De l’Antithese naît la pointe, & elle en est l’abus.

« Belle Philis, on désespere
Alors qu’on espere toujours. »

Les Rhéteurs se sont donné la peine d’examiner & de compter toutes les différentes manieres dont on peut tourner un mot, pour le présenter sous des sens différens, & produire ainsi des allusions ingénieuses : & ils en ont créé des Figures, dont chacune a son nom. C’est un travail dont l’objet est petit, & l’utilité encore moindre.
 

La pointe n'a guere lieu que dans l'Epigramme.

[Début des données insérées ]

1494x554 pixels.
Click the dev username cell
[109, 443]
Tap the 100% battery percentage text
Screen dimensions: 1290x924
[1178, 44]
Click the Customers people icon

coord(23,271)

Disons plutôt que tout ce qui est jeu de mots est vicieux en soi, & ne peut trouver place dans un discours sérieux. Dans les sujets badins les jeux de mots & les pointes peuvent se souffrir, & quelquefois même avoir de l’agrément. La raison, dit Boileau, bannissant la pointe de tout écrit sérieux,   

« Par grace lui laissa l’entrée en l’Epigramme,
Pourvu que sa finesse éclatant à propos,
Roulât sur la pensée, & non pas sur les mots. »

Citons donc pour exemple une Epigramme, dont les pointes, car elle en a plusieurs, ne soient point de purs jeux de mots sans le mérite de la pensée.

« Le Traducteur qui rima l’Iliade,
De douze chants prétendit l’abréger.
Mais par son style aussi triste que fade,De douze en sus il a sçu l’allonger.
Or le lecteur, qui se sent affliger ;
Le donne au diable, & dit perdant haleine :
Hé finissez, rimeur à la douzaine.
Vos abrégés sont longs au dernier point,
Ami lecteur, vous voilà bien en peine.
Faisons les courts, en ne les lisant point. »


Des pointes de ce goût sont bonnes, quand il s’agit de badiner : il peut même être permis à l’Orateur de s’en servir pour égayer son style, mais rarement & bien à propos. Encore le mérite de faire rire sera-t-il toujours petit, comme je l’ai déja remarqué : & je ne trouve aucune pointe ni dans d’Aguesseau & Cochin, ni dans Bossuet, Massillon, & Bourdaloue.Fléchier en a fait une dans le texte même de son panégyrique de S. Benoît. Comme le nom de ce saint est en Latin Benedictus, l’Orateur a pris pour texte ces paroles de Dieu à Abraham : Egredere de terra tua, & de cognatione tua, & de domo patris tui : faciamque te in gentem magnam, & benedicam tibi, & magnificabo nomen tuum, erisque BENEDICTUS. Dans l’original le mot BENEDICTUS signifie béni : ici il rappelle le nom de Benoît. Je ne crois pas que cette pointe fasse envie à aucun Orateur judicieux.